(The input begins)

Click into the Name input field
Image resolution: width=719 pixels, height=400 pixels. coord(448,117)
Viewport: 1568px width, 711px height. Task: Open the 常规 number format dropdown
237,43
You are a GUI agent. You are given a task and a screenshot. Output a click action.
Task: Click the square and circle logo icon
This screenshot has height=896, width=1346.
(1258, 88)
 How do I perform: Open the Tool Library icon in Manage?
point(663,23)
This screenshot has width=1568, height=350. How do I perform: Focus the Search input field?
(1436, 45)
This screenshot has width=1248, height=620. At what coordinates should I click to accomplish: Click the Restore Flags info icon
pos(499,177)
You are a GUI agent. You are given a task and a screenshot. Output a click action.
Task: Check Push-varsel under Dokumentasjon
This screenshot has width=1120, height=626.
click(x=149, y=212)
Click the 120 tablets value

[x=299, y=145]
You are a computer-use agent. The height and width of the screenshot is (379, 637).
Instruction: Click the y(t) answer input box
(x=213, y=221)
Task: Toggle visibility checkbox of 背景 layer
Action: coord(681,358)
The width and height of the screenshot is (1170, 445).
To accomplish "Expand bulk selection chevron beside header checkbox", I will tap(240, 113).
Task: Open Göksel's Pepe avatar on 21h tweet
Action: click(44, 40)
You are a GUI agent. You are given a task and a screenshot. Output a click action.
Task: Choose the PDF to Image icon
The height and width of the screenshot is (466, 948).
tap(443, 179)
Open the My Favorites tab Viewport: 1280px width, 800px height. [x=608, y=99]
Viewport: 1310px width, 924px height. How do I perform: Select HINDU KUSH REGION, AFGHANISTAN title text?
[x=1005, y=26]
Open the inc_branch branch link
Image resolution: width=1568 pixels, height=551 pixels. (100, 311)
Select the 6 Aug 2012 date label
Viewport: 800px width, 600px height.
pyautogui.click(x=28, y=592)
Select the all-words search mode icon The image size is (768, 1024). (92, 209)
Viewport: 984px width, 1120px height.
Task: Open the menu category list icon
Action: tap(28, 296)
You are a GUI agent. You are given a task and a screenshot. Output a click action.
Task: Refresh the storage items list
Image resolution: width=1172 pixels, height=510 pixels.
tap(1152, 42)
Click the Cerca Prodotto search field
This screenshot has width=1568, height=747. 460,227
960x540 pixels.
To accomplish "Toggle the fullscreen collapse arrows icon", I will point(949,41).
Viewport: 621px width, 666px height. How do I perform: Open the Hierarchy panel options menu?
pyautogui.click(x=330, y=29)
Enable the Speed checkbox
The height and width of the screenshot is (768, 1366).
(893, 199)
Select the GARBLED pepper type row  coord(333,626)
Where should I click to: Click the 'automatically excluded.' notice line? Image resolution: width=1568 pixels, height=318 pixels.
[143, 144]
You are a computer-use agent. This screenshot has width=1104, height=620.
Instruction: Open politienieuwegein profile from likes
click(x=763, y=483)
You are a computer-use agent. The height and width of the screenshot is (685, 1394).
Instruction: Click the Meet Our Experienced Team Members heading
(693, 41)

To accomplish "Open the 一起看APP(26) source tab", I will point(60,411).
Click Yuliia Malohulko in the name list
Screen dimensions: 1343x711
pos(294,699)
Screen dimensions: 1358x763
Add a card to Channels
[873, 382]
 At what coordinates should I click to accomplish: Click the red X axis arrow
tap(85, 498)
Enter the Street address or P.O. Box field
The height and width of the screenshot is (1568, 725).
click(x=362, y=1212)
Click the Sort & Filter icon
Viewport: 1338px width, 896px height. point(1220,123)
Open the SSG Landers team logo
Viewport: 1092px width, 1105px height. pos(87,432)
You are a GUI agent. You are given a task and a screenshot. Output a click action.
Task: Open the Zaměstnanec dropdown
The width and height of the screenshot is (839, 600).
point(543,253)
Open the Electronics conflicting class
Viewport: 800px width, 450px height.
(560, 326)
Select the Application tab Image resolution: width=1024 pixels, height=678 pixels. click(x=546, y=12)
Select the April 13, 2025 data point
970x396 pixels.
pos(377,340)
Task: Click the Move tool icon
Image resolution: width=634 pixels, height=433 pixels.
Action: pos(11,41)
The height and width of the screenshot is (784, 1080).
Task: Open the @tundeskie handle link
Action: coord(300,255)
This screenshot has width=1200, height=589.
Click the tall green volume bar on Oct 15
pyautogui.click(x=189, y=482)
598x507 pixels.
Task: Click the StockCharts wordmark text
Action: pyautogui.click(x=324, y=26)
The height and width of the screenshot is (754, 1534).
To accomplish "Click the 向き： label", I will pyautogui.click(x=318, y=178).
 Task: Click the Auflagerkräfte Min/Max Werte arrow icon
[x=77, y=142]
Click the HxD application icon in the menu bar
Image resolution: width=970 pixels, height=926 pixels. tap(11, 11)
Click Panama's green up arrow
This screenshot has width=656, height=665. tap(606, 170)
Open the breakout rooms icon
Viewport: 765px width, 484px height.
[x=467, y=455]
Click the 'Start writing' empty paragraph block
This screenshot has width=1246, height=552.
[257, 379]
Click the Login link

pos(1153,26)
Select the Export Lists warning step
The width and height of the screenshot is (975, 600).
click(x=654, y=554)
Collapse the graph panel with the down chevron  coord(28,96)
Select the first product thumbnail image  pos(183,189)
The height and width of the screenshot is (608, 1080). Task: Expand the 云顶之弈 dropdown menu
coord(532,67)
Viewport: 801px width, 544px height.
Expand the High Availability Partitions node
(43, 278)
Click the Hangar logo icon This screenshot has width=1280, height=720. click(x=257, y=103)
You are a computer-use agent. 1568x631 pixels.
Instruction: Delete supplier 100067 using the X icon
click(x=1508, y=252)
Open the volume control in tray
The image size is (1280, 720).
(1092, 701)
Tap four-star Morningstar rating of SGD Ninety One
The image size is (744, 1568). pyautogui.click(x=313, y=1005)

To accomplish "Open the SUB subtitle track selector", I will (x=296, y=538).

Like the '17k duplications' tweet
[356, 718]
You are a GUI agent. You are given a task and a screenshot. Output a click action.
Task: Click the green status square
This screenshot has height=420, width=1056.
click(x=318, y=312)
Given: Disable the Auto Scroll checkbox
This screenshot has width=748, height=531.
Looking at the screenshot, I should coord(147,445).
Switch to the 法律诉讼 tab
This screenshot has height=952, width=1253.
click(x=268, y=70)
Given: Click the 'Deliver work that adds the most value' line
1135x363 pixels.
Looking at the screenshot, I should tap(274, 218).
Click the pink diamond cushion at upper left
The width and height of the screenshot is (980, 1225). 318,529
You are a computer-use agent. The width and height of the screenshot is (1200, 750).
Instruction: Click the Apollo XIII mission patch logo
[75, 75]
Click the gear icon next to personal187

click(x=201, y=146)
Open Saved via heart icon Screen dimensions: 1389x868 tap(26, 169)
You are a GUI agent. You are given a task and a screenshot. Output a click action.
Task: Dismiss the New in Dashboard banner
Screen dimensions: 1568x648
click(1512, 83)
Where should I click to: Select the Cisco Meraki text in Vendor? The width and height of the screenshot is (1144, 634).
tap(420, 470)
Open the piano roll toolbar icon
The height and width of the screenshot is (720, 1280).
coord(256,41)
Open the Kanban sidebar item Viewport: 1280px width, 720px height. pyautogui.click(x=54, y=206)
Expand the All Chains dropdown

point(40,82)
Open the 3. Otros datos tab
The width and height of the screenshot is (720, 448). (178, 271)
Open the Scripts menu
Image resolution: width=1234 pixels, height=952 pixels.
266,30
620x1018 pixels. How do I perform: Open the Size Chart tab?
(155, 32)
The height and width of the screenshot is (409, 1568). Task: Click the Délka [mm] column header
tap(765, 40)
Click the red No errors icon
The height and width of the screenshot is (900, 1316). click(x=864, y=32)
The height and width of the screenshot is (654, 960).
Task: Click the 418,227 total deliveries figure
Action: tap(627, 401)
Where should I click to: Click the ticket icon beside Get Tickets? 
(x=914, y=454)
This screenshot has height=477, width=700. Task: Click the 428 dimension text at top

(The input ends)

- [Problem requirements]
Of the entries listed above, reproduce only the lines starting at the line containing "Select the all-words" and ending at the line containing "Select the GARBLED". Include both, exactly as they stand.

- [Written response]
Select the all-words search mode icon The image size is (768, 1024). (92, 209)
Viewport: 984px width, 1120px height.
Task: Open the menu category list icon
Action: tap(28, 296)
You are a GUI agent. You are given a task and a screenshot. Output a click action.
Task: Refresh the storage items list
Image resolution: width=1172 pixels, height=510 pixels.
tap(1152, 42)
Click the Cerca Prodotto search field
This screenshot has width=1568, height=747. 460,227
960x540 pixels.
To accomplish "Toggle the fullscreen collapse arrows icon", I will point(949,41).
Viewport: 621px width, 666px height. How do I perform: Open the Hierarchy panel options menu?
pyautogui.click(x=330, y=29)
Enable the Speed checkbox
The height and width of the screenshot is (768, 1366).
(893, 199)
Select the GARBLED pepper type row  coord(333,626)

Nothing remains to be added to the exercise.